WHEN I saw the front page headlines in this week’s Sentinel Times, I felt like I’d stepped back three decades.
Over four detailed pages, our local paper did a complete hatchet job on the proposed new pathway between Inverloch and Wonthaggi.
According to the front page article, adjoining landowners fear the pathway will cause “disruption to agricultural production, risks to biosecurity and personal safety”.
It reminded me of the outrage that greeted proposals for what we now regard as some of our finest assets: the Wonthaggi-Kilcunda rail trail, the George Bass Coastal Walk, even the Bunurong Marine Park.
Concerns were expressed about the planting of native vegetation alongside the track which would attract foxes and blackberries. Apparently it would also funnel fires towards the town and force the evacuation of hospital patients!
Back then we had a steering committee – the Department of Natural Resources and Environment, CFA, council, South Gippsland Conservation Society, etc – to address all the issues and work out who was going to do what. Each individual section had its own management prescription.
Two cattle crossings were installed for farmers who owned land on both sides of the trail. Now if a farmer needs to get cattle in for milking, they just need to close the gates on the trail for a few minutes while the cattle cross.
Now it’s overwhelmingly seen as a great asset. It’s used from first light to dusk, and well after dusk on nights of full moon when cyclists can enjoy a magical moonlit ride along the coast.
On a fine weekend, I’ve counted 40 cyclists and walkers in an hour. In 2020, I passed a former councillor who was one of the strongest critics of the rail trail when it was proposed. What a difference 27 years makes!

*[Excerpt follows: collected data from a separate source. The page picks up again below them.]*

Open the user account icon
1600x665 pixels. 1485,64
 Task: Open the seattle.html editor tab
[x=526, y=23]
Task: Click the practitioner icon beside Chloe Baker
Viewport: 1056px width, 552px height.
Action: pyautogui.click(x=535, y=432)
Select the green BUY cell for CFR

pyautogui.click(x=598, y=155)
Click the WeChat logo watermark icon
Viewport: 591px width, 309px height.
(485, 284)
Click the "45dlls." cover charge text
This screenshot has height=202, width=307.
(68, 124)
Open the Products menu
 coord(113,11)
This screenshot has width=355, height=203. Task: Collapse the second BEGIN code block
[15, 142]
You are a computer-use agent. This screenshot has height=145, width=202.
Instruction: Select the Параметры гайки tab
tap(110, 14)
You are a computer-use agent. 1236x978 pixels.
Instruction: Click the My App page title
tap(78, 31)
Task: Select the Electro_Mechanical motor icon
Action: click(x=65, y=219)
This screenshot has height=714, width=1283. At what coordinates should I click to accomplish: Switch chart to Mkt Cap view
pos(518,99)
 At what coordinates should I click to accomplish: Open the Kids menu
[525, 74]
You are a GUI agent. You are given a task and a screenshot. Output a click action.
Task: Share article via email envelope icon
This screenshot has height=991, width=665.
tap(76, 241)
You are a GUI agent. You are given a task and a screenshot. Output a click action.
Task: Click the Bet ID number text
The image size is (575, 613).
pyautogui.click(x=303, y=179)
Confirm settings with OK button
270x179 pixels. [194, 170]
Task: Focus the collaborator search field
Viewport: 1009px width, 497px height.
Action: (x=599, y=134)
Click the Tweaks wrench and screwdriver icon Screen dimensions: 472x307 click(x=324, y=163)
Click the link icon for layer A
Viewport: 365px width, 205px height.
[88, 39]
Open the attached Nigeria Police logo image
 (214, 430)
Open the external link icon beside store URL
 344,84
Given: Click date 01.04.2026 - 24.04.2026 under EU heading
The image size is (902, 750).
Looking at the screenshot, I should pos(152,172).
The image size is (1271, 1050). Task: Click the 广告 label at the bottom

Farmers adjoining the walk had been getting free grazing on public land for decades and there was a sense of ownership. Some of them used to throw their rubbish over the cliff. It saved a trip to the tip. They didn’t want it fenced off. They certainly didn’t want people walking along the cliff’s edge. The dogs would chase the cattle, they said. And walkers would drop their rubbish and open gates.
That walk is now widely regarded as one of the finest in Victoria. And what was a barren windswept hillside, denuded of all vegetation, has been transformed by selective planting of hardy species such as casuarinas and boobiallas into a wooded sheltered wildlife corridor – at least on the public side of the fence! Most of the land on the other side remains barren and windswept.
Most people are rightly suspicious of change. But the world is headed towards disaster if we don’t change our habits. And that includes our transport.
The Sentinel Times has slammed the route for going inland rather than round the coast. Inverloch to Wonthaggi via Cape is 23kms. A 46km round trip. It’s hilly and exposed; depending on the wind, it can be a hard slog for those who aren’t at their peak. A nice ride for tourists, perhaps, but not a practical commute.
For local people who want to ride between Inverloch and Wonthaggi the direct route is best. It’s 14kms – an easy half hour ride. How much more enjoyable to get away from the traffic and commune with nature. Best of all, it’s flat. A viable, no-emissions form of transport and an enjoyable and healthy way to start the day before school or work.
I can see Inverloch people riding to Wonthaggi, and vice versa, to do a bit of shopping, visit their friends and make a day of it. We will be able to ride from Inverloch to Cowes! As electric bikes become more popular, it’s a pleasure within range of all ages and abilities.
Once the trail is completed, most landowners will appreciate how much value it adds to their properties to have a recreational trail that their kids can use to bike to school or ride a pony.
Some vegetation may need to be removed but a shared pathway only needs to be a few metres wide. Rather than cut down trees, the trail can weave between them. There will be a net gain in vegetation as the trail is planted out.
The route might look a little ordinary now but it will be fantastic in a few years. Once the wildlife corridors are in, the animals – kangaroos, wombat, echidnas, snakes and a multitude of birds – will return, as they have done on the rail trail. Perhaps even koalas which were once numerous around Inverloch. They’ll need to leave a gap in the vegetation so riders can catch a glimpse of the sea.
"Adjacent landowners to the proposed path alignment have been consulted with since the beginning of detailed design, and infrastructure such as cattle underpasses will be provided so that they can continue their operations.